Selection —
--- --- ---
"In 'The War and Our Immediate Tasks', 1914, Kollontai wrote:
"Social-Democracy ... underestimated the *moral
influence* of the old bourgeois world on the mood of the people... the
governments of the bourgeois states understood popular psychology better
than the very representatives of the democratic and working-class
masses!'"

This is  an observation that must be constantly borne in mind, appreciated,
understood and dealt with to the best of our abilities.

Mark Jones wrote:

> The Bolshevik Alexandra Kollontai wrote in Pravda, 17 February 1913, that:
> 'Women's Day is a link in the long, solid chain of the women workers' movement...
> Let a joyous sense of serving the common class  cause and of fighting
> simultaneously for their own female emancipation inspire women workers
> to join in the celebration of Womens' Day.'
>
> In 'The War and Our Immediate Tasks', 1914, Kollontai wrote:
> "Social-Democracy ... underestimated the *moral
> influence* of the old bourgeois world on the mood of the people... the
> governments of the bourgeois states understood popular psychology better
> than the very representatives of the democratic and working-class
> masses!
>
> Kollontai was in the Reichstag on 4 August 1914 when the German
> Social-Democracy voted for Bethmann-Hollweg and the war-credits: 'I
> experienced horror and despair. I was walled into an atmosphere so
> suffocating, so claustral and dark there seemed no hope... In that
> moment of total confusion and the collapse of the Second International,
> when the bourgeois capitalist parties were rejoicing... there rang
> out the mighty voice of Lenin. Alone against the whole world, he
> pitilessly analysed ... the imperialist war and, more importantly,
> showed how it must be transformed into civil war and revolution.
> He who desires peace must declare war against opportunism and break
> with his compromise, with his own bourgeoisie... This was one of the
> most significant moments of my life...The lower sank the opportunists,
> he larger towered the fearless image of a man who, amidst all this
> bloody chaos, clearly pointed the way."
>
> >From Pravda, 6 March 1917: 'Our Memorial to the Freedom Fighters':
> "There are memorable days in the life of mankind which run like a golden
> thread of popular celebration down the centuries... today we are
> singing... a hymn of victory over the grave of tsarist autocracy, with
> all its crimes and bloodshed, its obscurantism, its cruel indifference
> to the sufferings of the working people, its serfdom, its abuse of the
> common soldiers, its corrupt tsarist officials, its prisons, its
> Siberian exile, its whips, gallows, arbitrary violence and oppression.
--- --- ---
Extracted records —
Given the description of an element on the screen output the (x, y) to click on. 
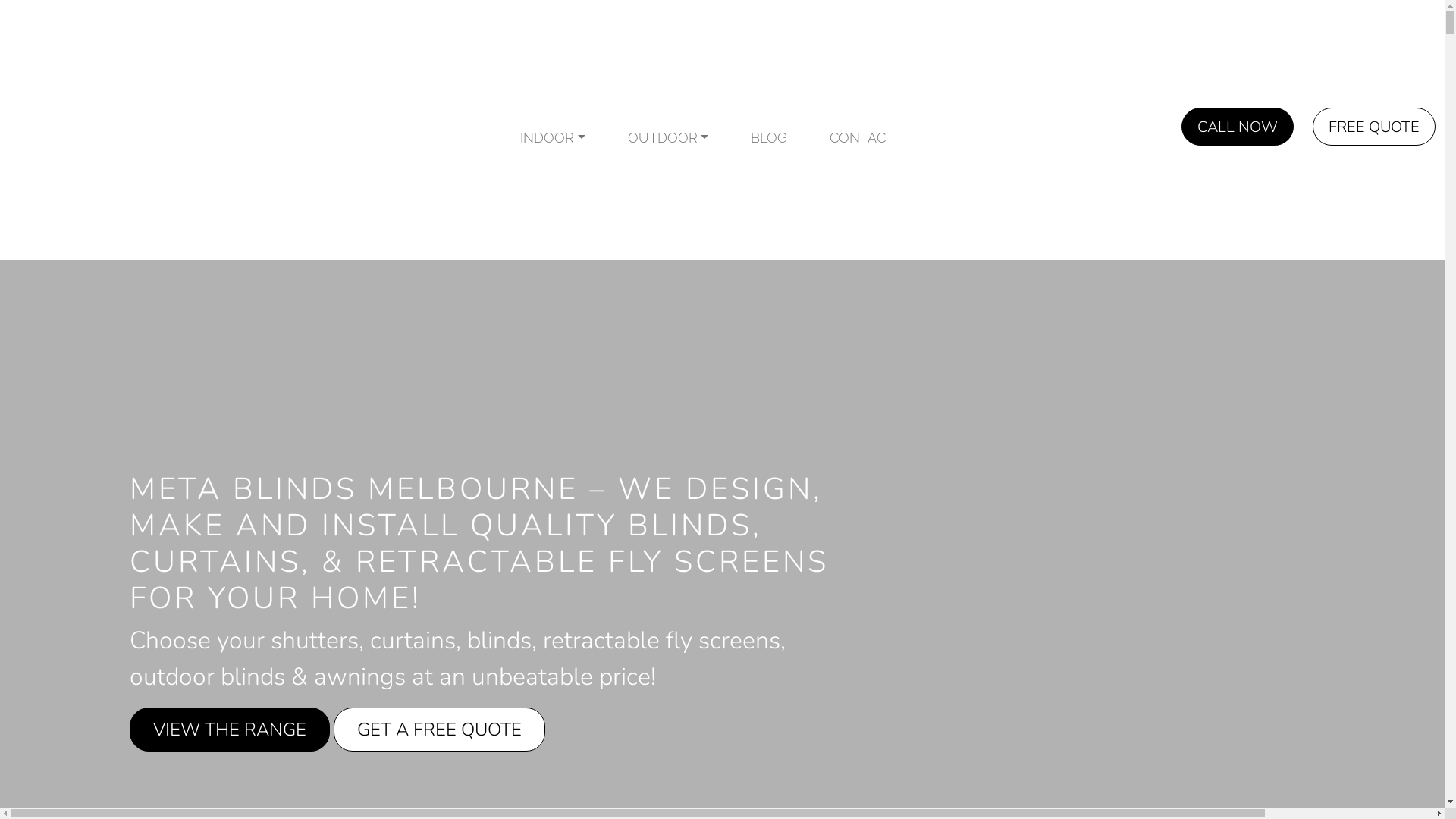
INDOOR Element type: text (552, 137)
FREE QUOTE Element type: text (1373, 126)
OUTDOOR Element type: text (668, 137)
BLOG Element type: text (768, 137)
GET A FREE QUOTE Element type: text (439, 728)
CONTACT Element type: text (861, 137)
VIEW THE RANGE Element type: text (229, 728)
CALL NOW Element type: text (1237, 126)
--- --- ---
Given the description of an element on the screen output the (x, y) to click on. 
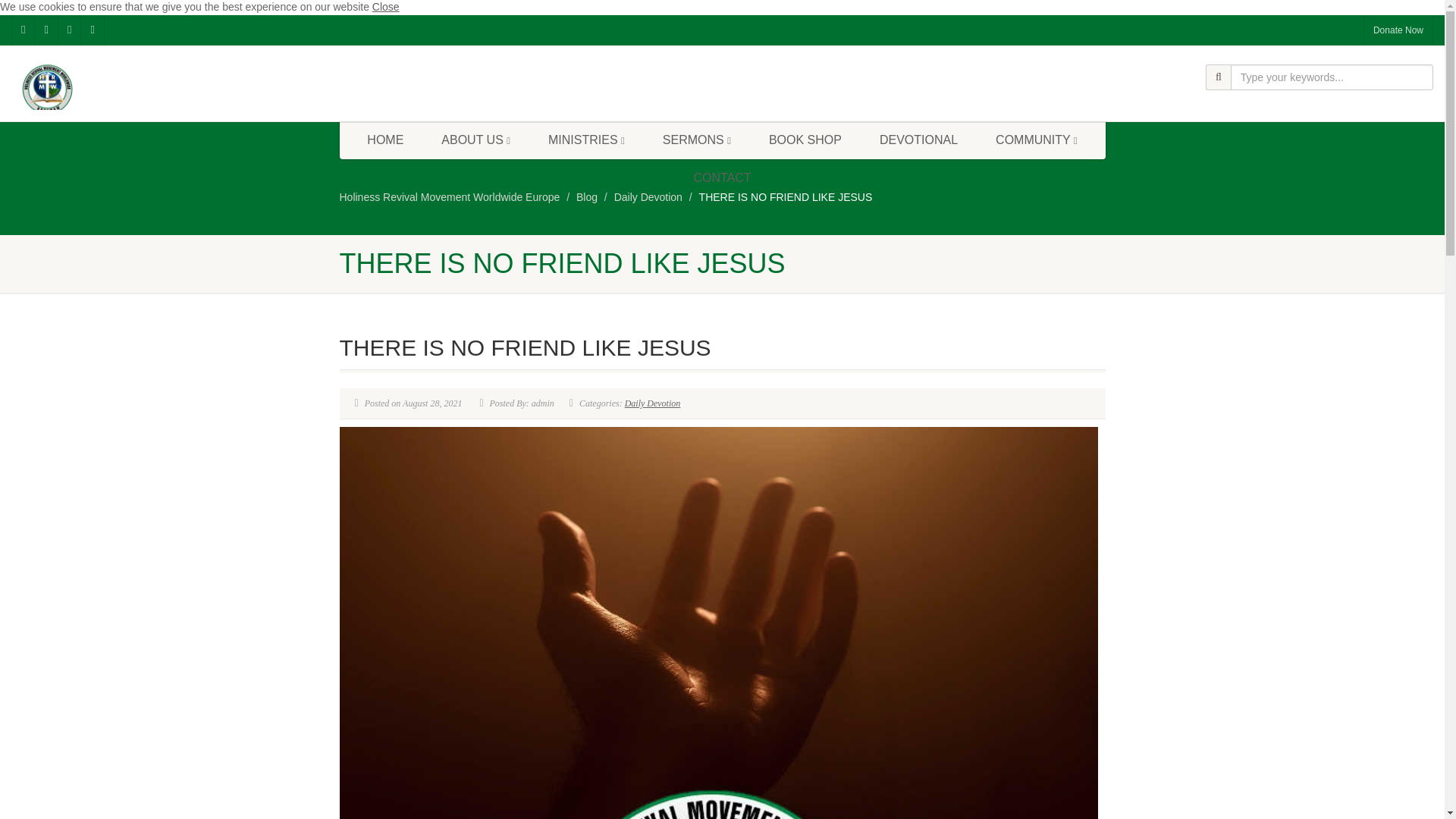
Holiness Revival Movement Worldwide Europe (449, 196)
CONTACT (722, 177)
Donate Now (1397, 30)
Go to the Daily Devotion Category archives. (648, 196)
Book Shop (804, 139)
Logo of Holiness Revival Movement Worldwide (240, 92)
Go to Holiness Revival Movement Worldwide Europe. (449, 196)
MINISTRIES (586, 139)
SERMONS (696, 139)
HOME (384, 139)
--- --- ---
Given problem 1 —
Format as a JSON list of strings, one string per line, the rows beginning at the line containing "Holiness Revival Movement Worldwide Europe (449, 196)" and ending after the line containing "Go to Holiness", omitting any blank lines.
Given problem 2 —
Resume the passage on Kollontai after its final line.

Result 1 —
[
  "Holiness Revival Movement Worldwide Europe (449, 196)",
  "CONTACT (722, 177)",
  "Donate Now (1397, 30)",
  "Go to the Daily Devotion Category archives. (648, 196)",
  "Book Shop (804, 139)",
  "Logo of Holiness Revival Movement Worldwide (240, 92)",
  "Go to Holiness Revival Movement Worldwide Europe. (449, 196)"
]

Result 2 —
>
> Lenin's room at the Smolny Institute (where the Bolsheviks made their
> headquarters in preparing for the October Rising) was on second floor.
> Lenin's table was pushed up against the wall, and an electric bulb hung
> just above it. The windows of the room looked out on the steel-grey,
> blustery Neva. Crowding around Lenin at the table, the members of Sovnarkom;
> by the window, N P Gorbunov , Sovnarkom secretary. Once Kollontai arrived
> there with some round, red Dutch cheeses sent her to give Lenin, by some
> Swedish comrades she'd had known in exile.
>
> Lenin asked her to divide the cheese up amongst the half-famished
> ministers of the new Soviet government, `not forgetting Gorbunov'. But
> pressure of business meant no-one had time to eat the cheese, and when
> Kollontai returned later that day to Lenin's study the cheese was gone-
> eaten by the equally-hungry guard on Lenin's room.
>
> Nadezhda Konstantinovna Krupskaya, Lenin's wife, wearing her plain
> grey dress, slipping unobserved at the back of crowded meeting-halls,
> observing and later relating all to Vladimir Ilyich...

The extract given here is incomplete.